Friday 27 May 2011

Experimental Review: Music Catch

I typed this up the other day when I was thinking about applying for the position of Joystiq's UK Editor. Admittedly being an editor might imply some skills I probably don't have, but I thought it was worth a shot. 

I never applied. I decided that I probably didn't want to be a games journalist, for lots of good reasons. Anyway... here's the game Music Catch they wanted reviewed in under 300 words. Below's my review! Why waste it?

Review 
Great.

It’s always wonderful to come across a game where the rules can be explained in about 3 sentences which take up no more than 20 seconds of your time.
The game is pretty simple: drag your cursor around the screen collecting shapes which spew out in plumes like seed from coral reefs in time to the music. The louder the track, the more violently the shapes erupt forth. Yellow shapes grant you point multipliers and make your cursor bigger while the red shapes (typecast as usual) steal the boons given to you by the yellows. 

Unlike Canabalt, one of the eternally great 30 second thrills, Music Catch’s attractiveness is hampered by its dependence on Music. That catch is well and truly in the title.

This is a game of 3 minute thrills, and the quality of which is really going to depend upon your familiarity with the track. When do I need to hoover up the points? When do I need to shrink back from the fanfare? It’s all too much like a musical Pac Man, as you greedily gobble the spirits of the tune, but the power pill has been put into the hands of the conductor!

While this powerlessness can be a bit frustrating, it works well with the risk reward process. High fat yellow multipliers engorge your cursor, increasing the number of points you can collect, but making you more vulnerable to the low-fat joy stealing red shapes.

As your cursor grows, and its multiplier swells, your instinct is to protect what you’ve got. Don’t let those nasty reds distribute your multiplier to the masses! Cling to what you’ve got! Of course that is exactly the point at which, like some bloated bumble bee you must plunge into danger, collecting the nectar of the notes.

Throughout the online version, I found myself wishing for Queen’s Bohemian Rhapsody. Enough of this piano warbling! When will the guitars kick in? But then this is, or perhaps should be, a 30second thrill.

Thursday 26 May 2011

Dirty Words

If one more game called [Super First Strike]: Armageddon [Reloaded HD] gets released I am going to campaign for some EU regulation in gaming nomenclature!

Does your game genuinely seek to recreate an officially sanctioned image of the Armageddon as outlined in a religious text, or is it just a series of loud explosions with men shooting one another? No armageddon in the game, no armageddon in the name. See it's simple, no?
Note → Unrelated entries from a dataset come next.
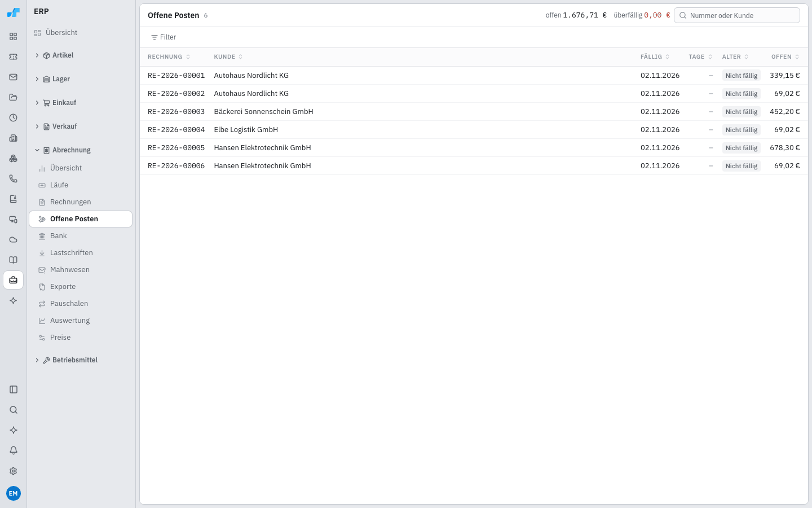This screenshot has height=508, width=812.
Task: Sort table by Offen column header
Action: click(x=785, y=57)
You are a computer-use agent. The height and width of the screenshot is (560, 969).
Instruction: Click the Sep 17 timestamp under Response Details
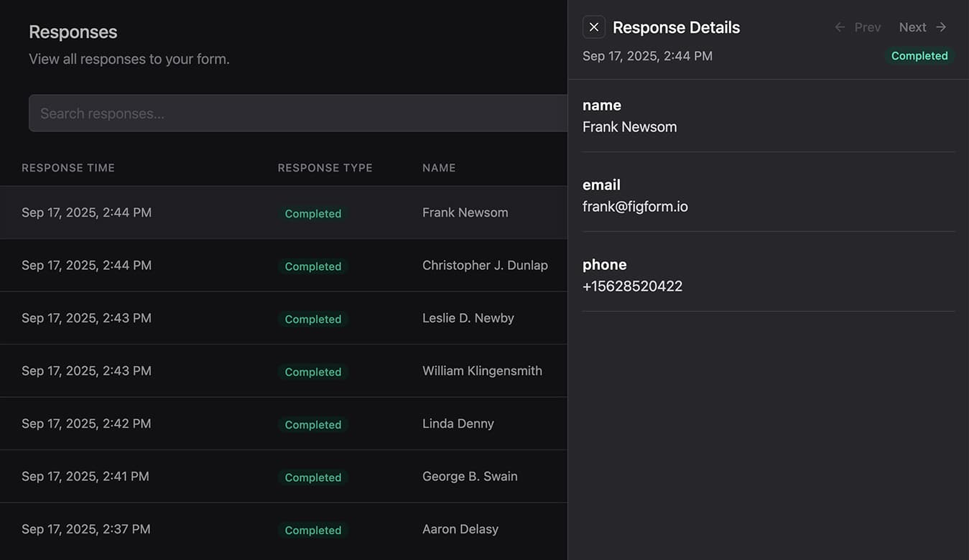point(647,55)
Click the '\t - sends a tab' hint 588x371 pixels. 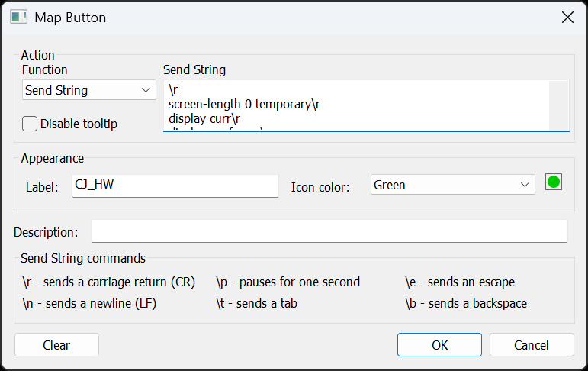(256, 303)
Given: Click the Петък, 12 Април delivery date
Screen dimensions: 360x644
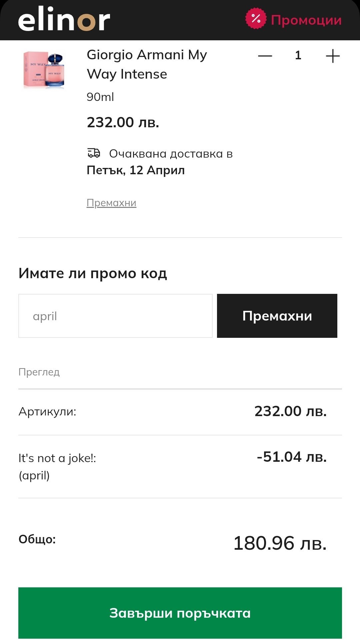Looking at the screenshot, I should 136,170.
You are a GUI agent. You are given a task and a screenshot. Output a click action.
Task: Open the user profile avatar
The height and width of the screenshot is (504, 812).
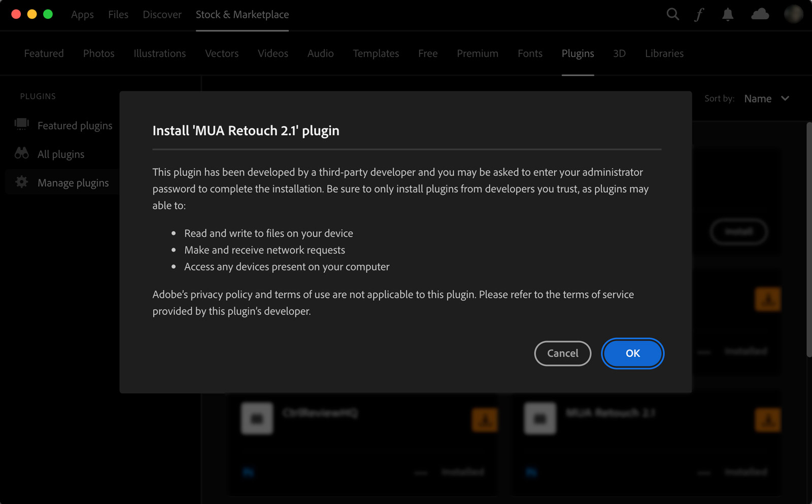[x=793, y=14]
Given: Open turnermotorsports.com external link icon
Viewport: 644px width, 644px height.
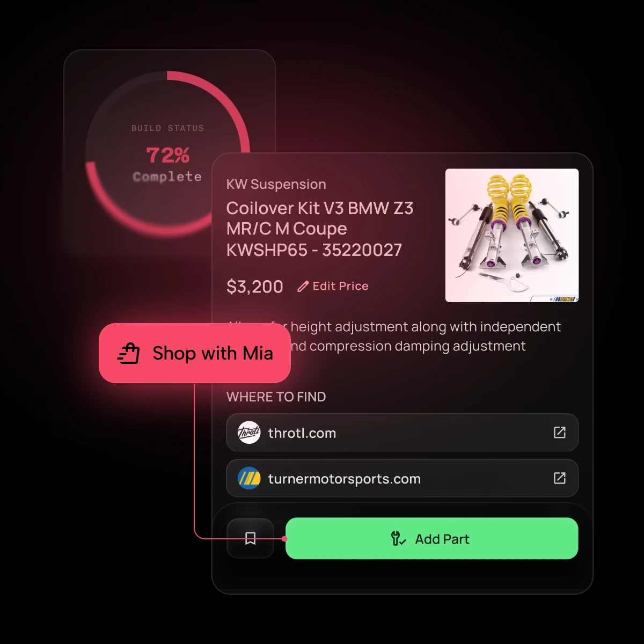Looking at the screenshot, I should (560, 478).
Once we get over that Mount Hyperbole, we still have to cross that great expanse of water filled with the tired names of every game that ever featured the words "Super", "Hyper" or "Ultra", let alone, and God forbid, "Pro".

Who is going to buy Super Apocalypse: The Reckoning? Even were that an apt name for your game it's just so tired. I actually fell asleep while typing it. Pro Super Apocalypse is an almost fatally boring title! You could kill men with it! And that's before we've decided to slap Cataclysm, Evolution or Reloaded on the end of it!

Nonetheless nothing is quite as bad as prefixing your title with the word "Battle". Battle: it reeks of mediocrity. "Battle" is like the plain brother of the salacious "Babes". I've never yet encountered a game which tolerates the company of either in its title that has persuaded me to part with cold hard cash for it. As if Battle Robots were somehow slightly less boring than just Robots. Bring on the Battle Apocalypse! Or better yet Cataclysm Babes!

I've been scanning over the 2010 list of video games and just noticed a few trends. Perhaps based on which publishers might not want to use these tired words in the title of the next AAA game. Unless they want their title to sound like it belongs in the bargain bucket on the day of its release.

To protect your sensitive feminine senses I've added my own suggestions to spruce them up, so that like me, you don't just become weary and depressed before you reach the bottom.

Battle for the [Mystical Mana Fern]
Battle of the [Potted Plants]
Battle [Nappies]
Lord of [The Battle Nappies]
Last of [The Air Guitars]
Lost [Trout]
Hope of [Historians]
Guardian of [Pure Mathematics]
[One One One] Zero
[All Star Enema] Reloaded
[Dodo] Evolution
[Player A] vs. [Player B]
Pro [Extreme Laser Eye Surgeon]


If I may, a small word in your ear. None of the above are actually terrible, nor is it necessarily silly to use the word Armageddon in the naming of your game, but what's the point in doing it when everyone else is doing it? Why wear these words and phrases out until like tired voters they barely register?